Abstract from Pediatrics

BACKGROUND: Varicella vaccine was licensed in the United States in 1995 for individuals ≥12 months of age. A second dose was recommended in the United States in June 2006. Varicella incidence and vaccine effectiveness were assessed in a 14-year prospective study conducted at Kaiser Permanente Northern California.
METHODS: A total of 7585 children vaccinated with varicella vaccine in their second year of life in 1995 were followed up prospectively for breakthrough varicella and herpes zoster (HZ) through 2009. A total of 2826 of these children received a second dose in 2006–2009. Incidences of varicella and HZ were estimated and compared with prevaccine era rates.

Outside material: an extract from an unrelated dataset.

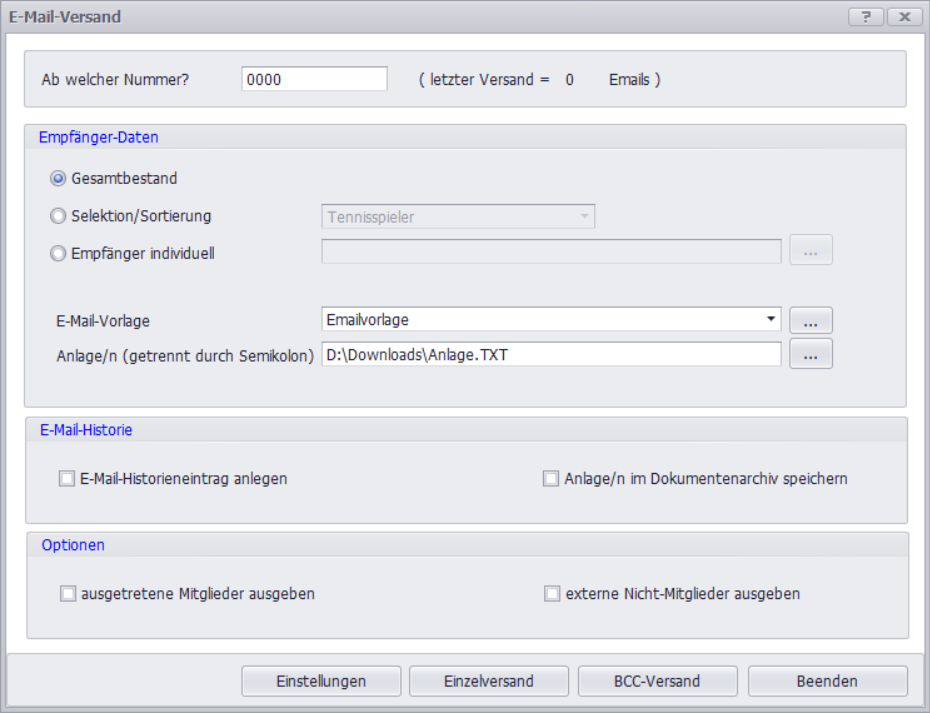Toggle ausgetretene Mitglieder ausgeben
The width and height of the screenshot is (930, 713).
[x=68, y=594]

RESULTS: In this cohort of vaccinated children, the average incidence of varicella was 15.9 per 1000 person-years, nine- to tenfold lower than in the prevaccine era. Vaccine effectiveness at the end of the study period was 90%, with no indication of waning over time. Most cases of varicella were mild and occurred early after vaccination. No child developed varicella after a second dose. HZ cases were mild, and rates were lower in the cohort of vaccinated children than in unvaccinated children during the prevaccine era (relative risk: 0.61 [95% confidence interval: 0.43–0.89]).
CONCLUSIONS: This study confirmed that varicella vaccine is effective at preventing chicken pox, with no waning noted over a 14-year period. One dose provided excellent protection against moderate to severe disease, and most cases occurred shortly after the cohort was vaccinated. The study data also suggest that varicella vaccination may reduce the risks of HZ in vaccinated children.